At a Glance Researchers uncovered the roles that different cells in the liver play in organ maintenance and regeneration after injury. Understanding how these processes work could lead to new strategies to treat liver diseases and injuries.

Wei et al., Science

The liver has a unique capacity among organs to regenerate itself after damage. A liver can regrow to a normal size even after up to 90% of it has been removed. But the liver isn’t invincible. Many diseases and exposures can harm it beyond the point of repair. These include cancer, hepatitis, certain medication overdoses, and fatty liver disease. Every year, more than 7,000 people in the U.S. get a liver transplant. Many others that need one can’t get a donor organ in time. Researchers would like to be able to boost the liver’s natural capacity to repair itself. But the exact types of cells within the liver that do such repair—and where in the liver they’re located—has been controversial. Some studies have suggested that stem cells can produce new liver cells. Others have implicated normal liver cells, called hepatocytes. The liver is composed of repeating structures called lobules.
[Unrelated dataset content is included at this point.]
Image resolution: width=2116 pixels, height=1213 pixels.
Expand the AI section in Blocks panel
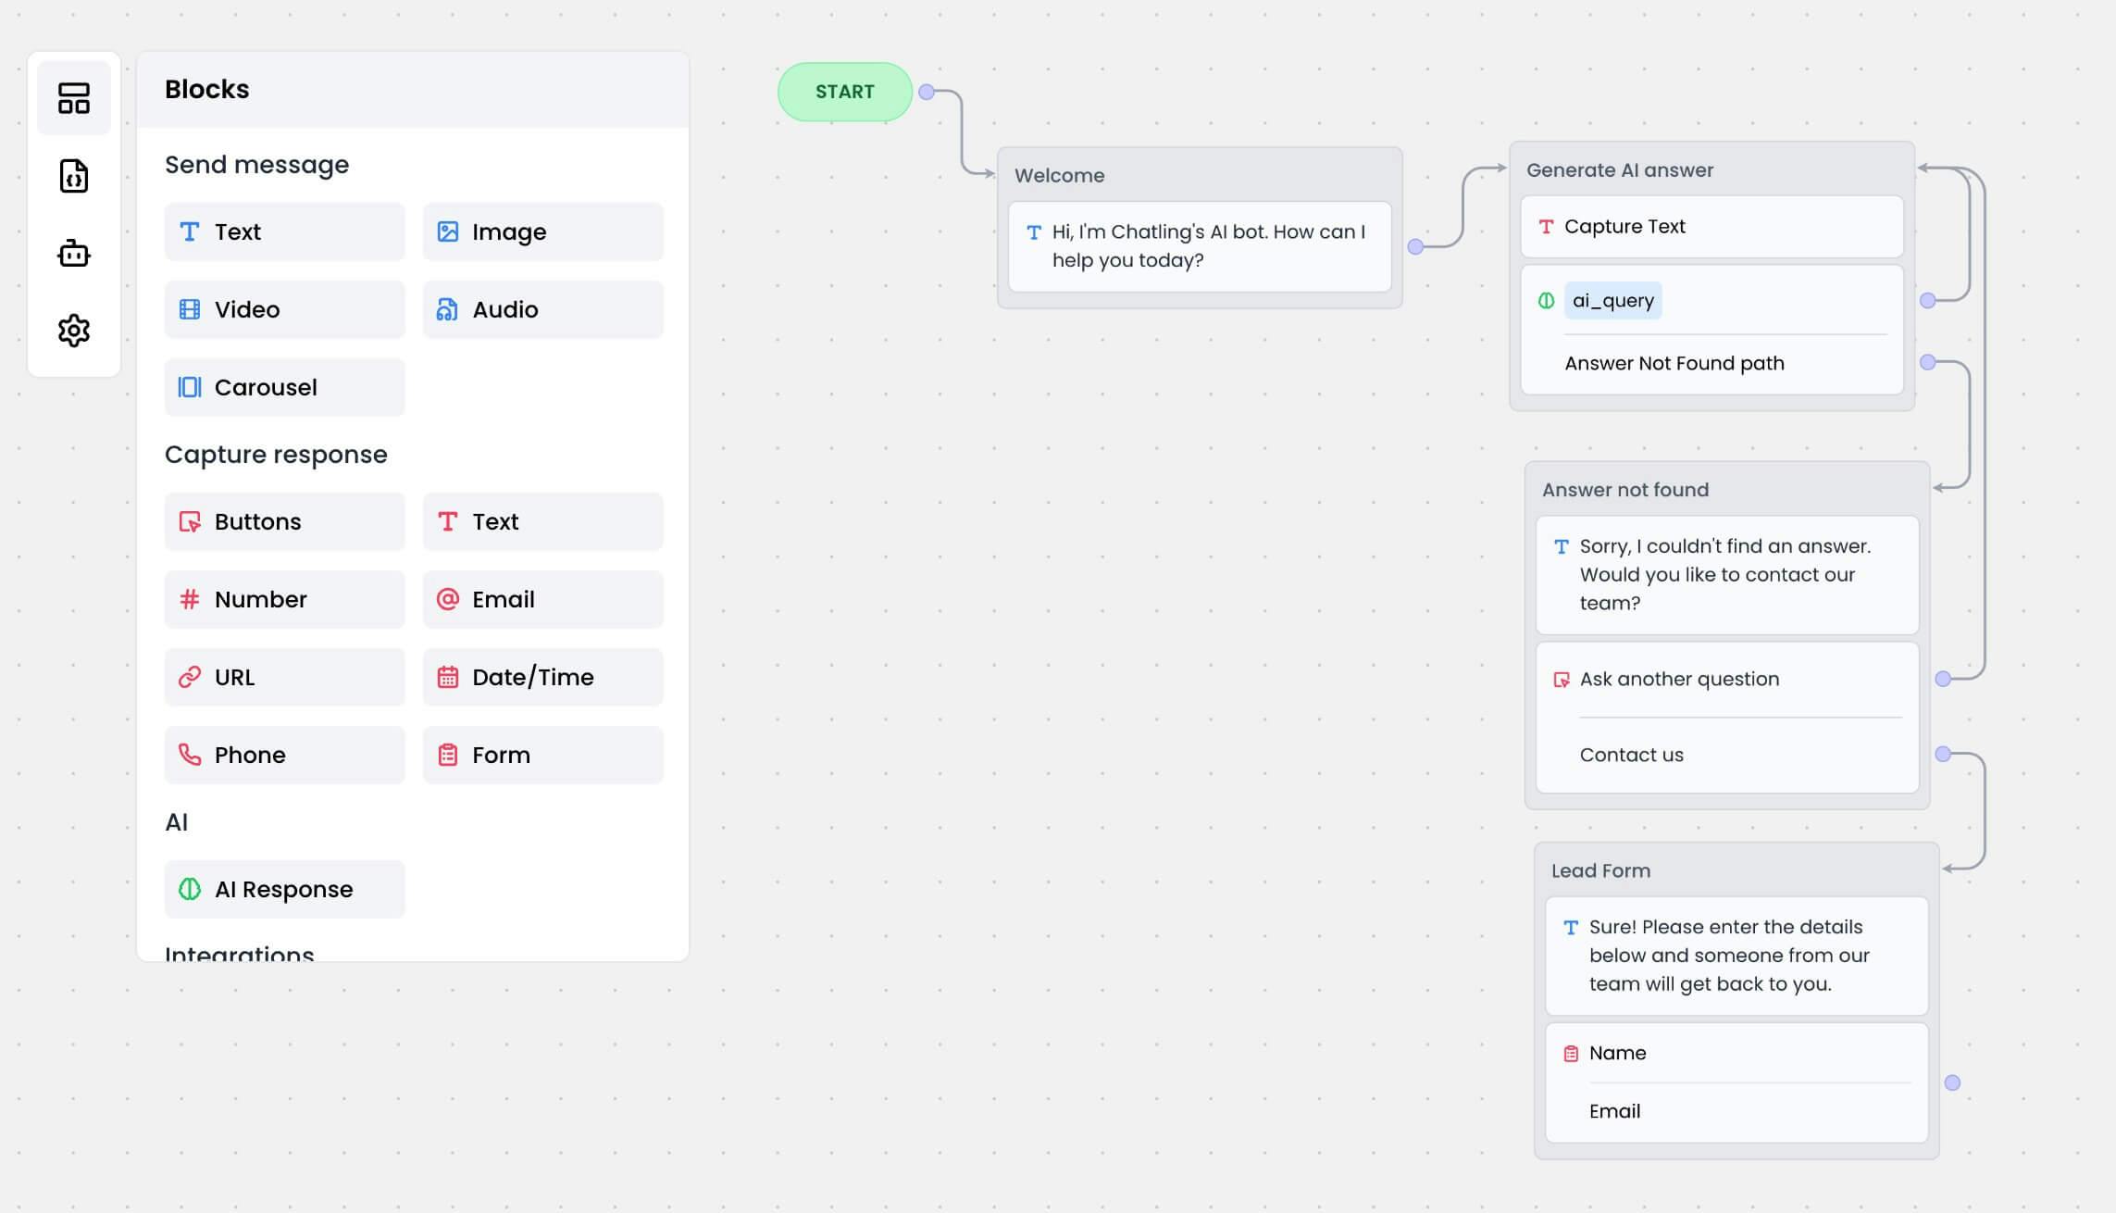pyautogui.click(x=176, y=821)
Each lobule consists of three zones. Zone 1 is closest to where the blood supply enters the lobule. Zone 3 is closest to where it drains back out. Zone 2 is sandwiched in the middle. While hepatocytes in zones 1 and 3 produce specific enzymes for metabolism, the function of those in zone 2 has been less clear. To investigate liver cells more closely, a research team led by Dr. Hao Zhu from the Children’s Medical Center Research Institute at UT Southwestern Medical Center used 14 different lines of mice, 11 of which they created for the new study. Each mouse line was engineered to have different groups of liver cells express a fluorescent marker. Those cells could then be tracked over time, before and after damage to different parts of the liver. The study was funded in part by NIH’s National Institute of Diabetes and Digestive and Kidney Diseases (NIDDK), National Institute of Environmental Health Sciences (NIEHS), and National Cancer Institute (NCI). Results were published on February 26, 2021, in Science.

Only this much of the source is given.